──────── ENTRIES SUPPLIED
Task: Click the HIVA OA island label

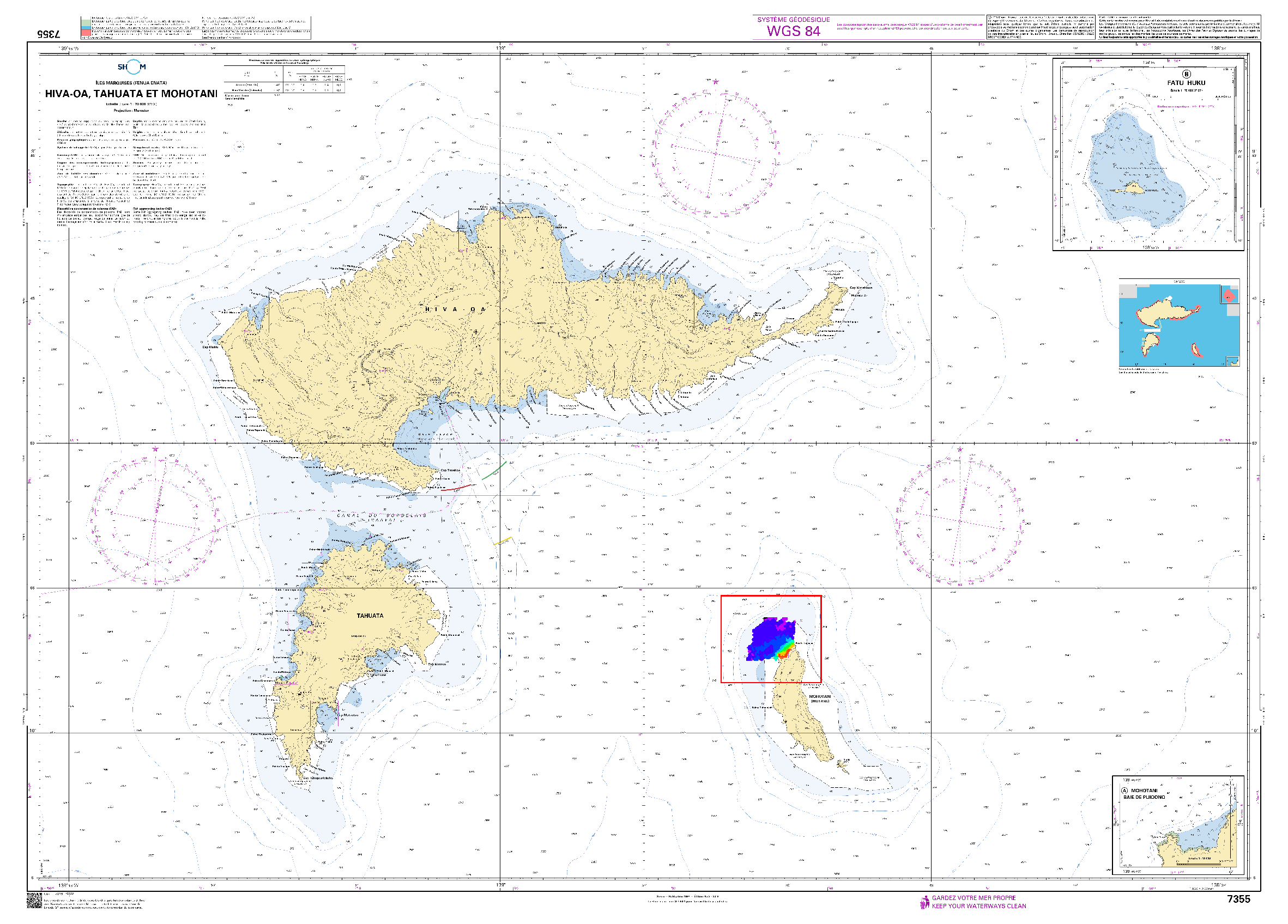Action: coord(456,309)
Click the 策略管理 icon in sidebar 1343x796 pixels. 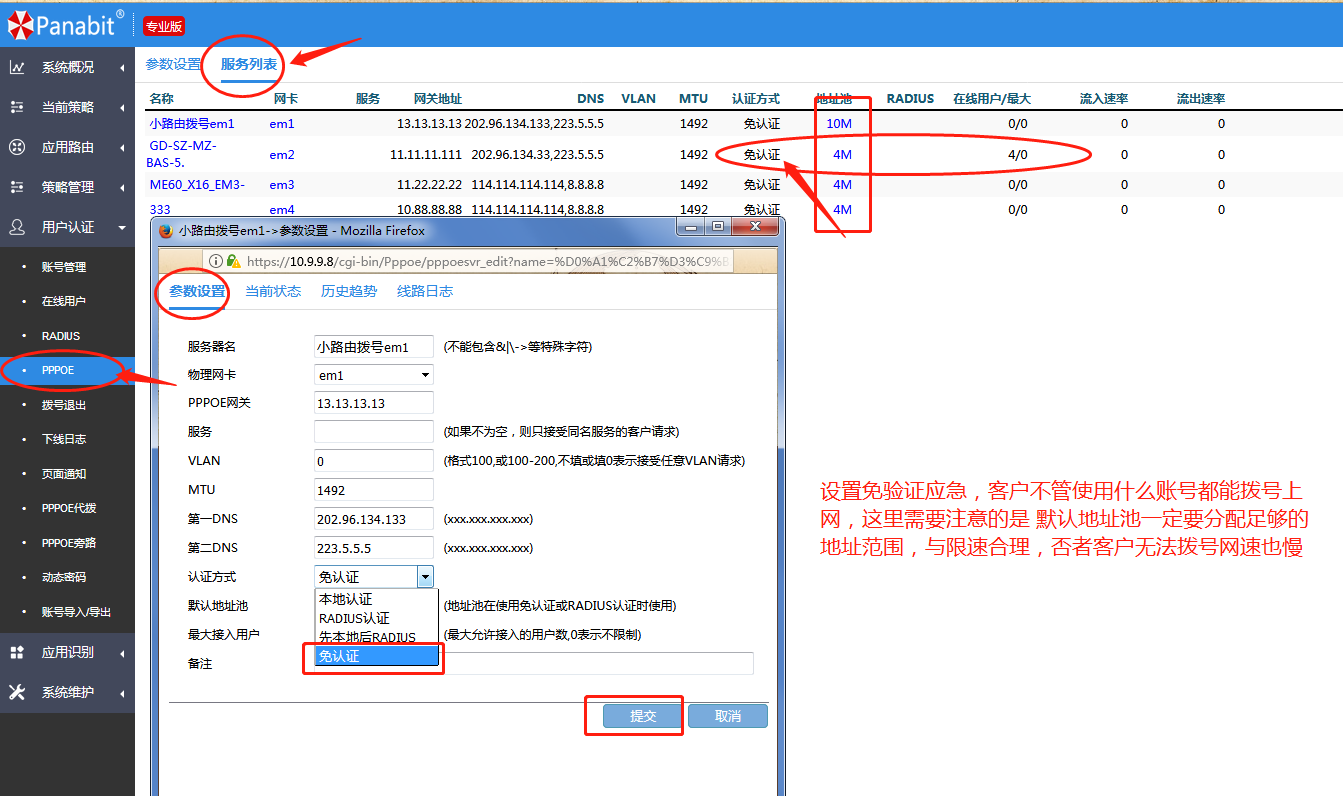coord(17,187)
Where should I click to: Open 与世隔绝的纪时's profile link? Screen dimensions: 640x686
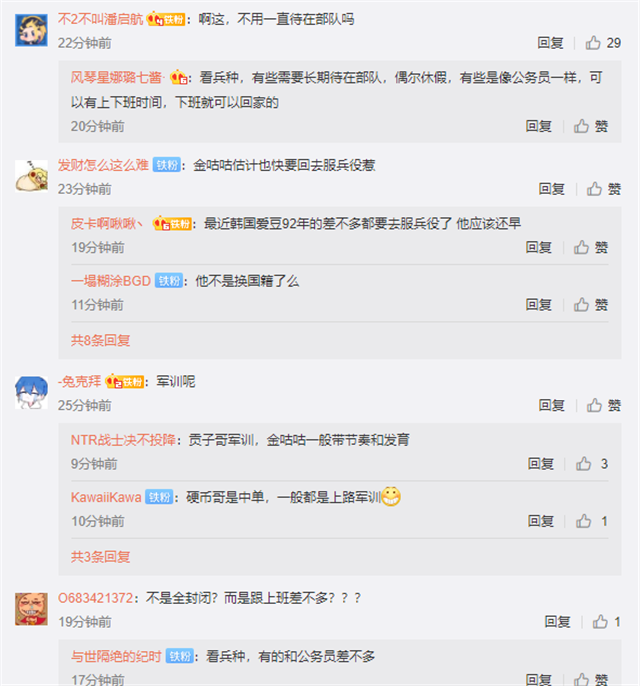(x=116, y=656)
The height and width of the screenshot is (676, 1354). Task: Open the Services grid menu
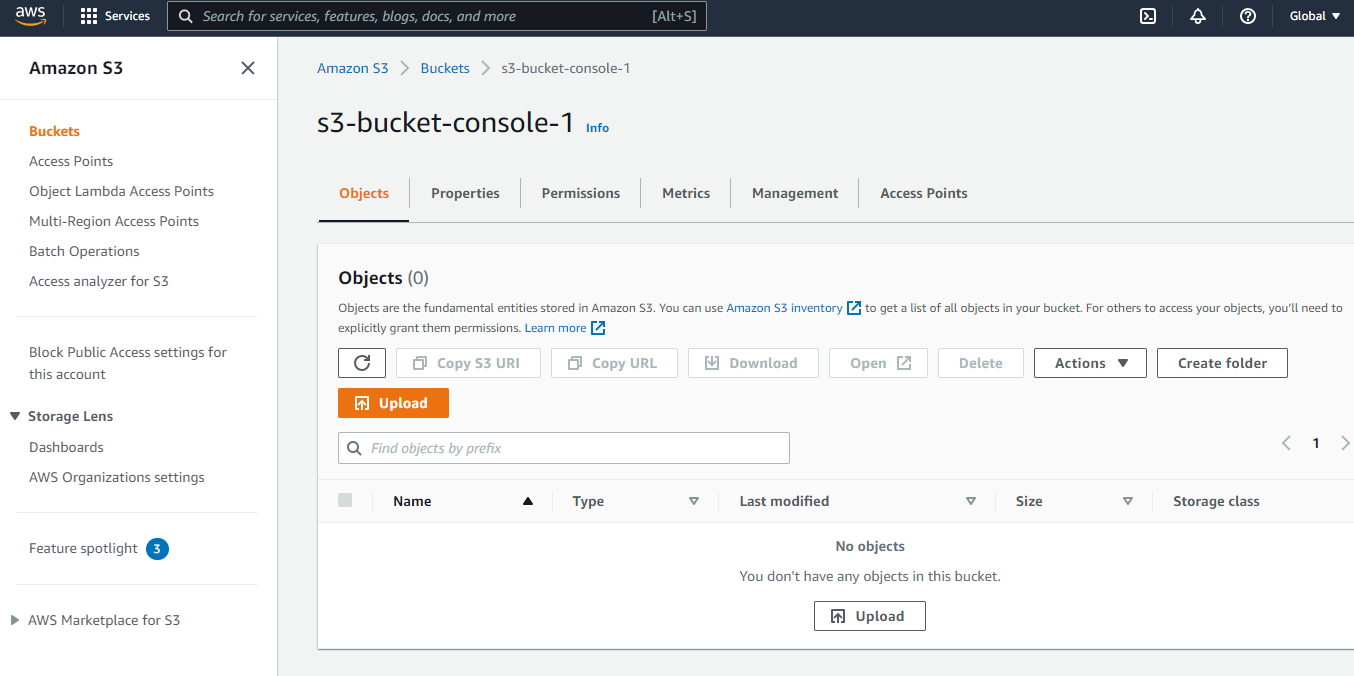click(x=114, y=16)
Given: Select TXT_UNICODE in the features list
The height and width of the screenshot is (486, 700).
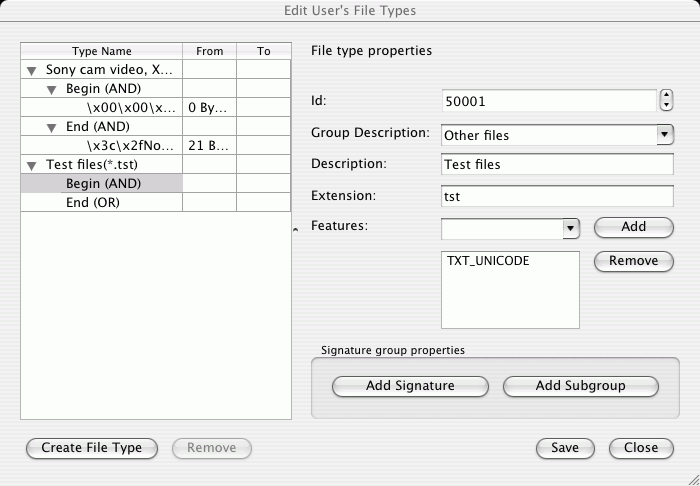Looking at the screenshot, I should click(488, 261).
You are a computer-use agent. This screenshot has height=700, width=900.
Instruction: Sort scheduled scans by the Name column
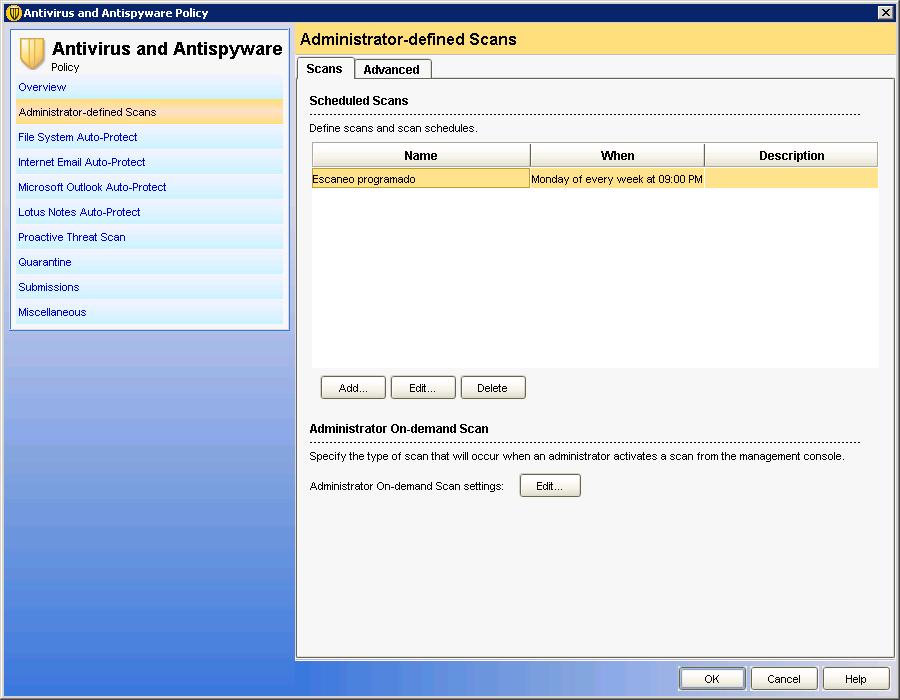pos(420,155)
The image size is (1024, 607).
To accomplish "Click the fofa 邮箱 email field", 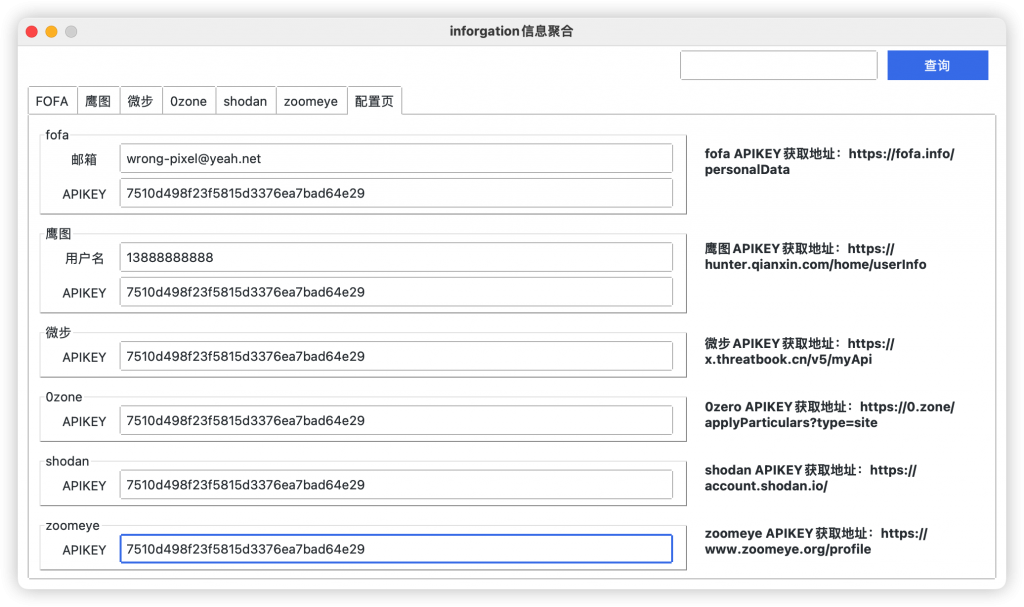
────────────────
• REQUIREMENTS: Quote the lines exactly as they appear, from the line containing "You are a computer-use" through the end of the records, both ends included. Omit the pictures from your answer.

• CORRECT ANSWER:
You are a computer-use agent. This screenshot has height=700, width=900.
Instruction: Sort scheduled scans by the Name column
pos(420,155)
The image size is (1024, 607).
To accomplish "Click the fofa 邮箱 email field", 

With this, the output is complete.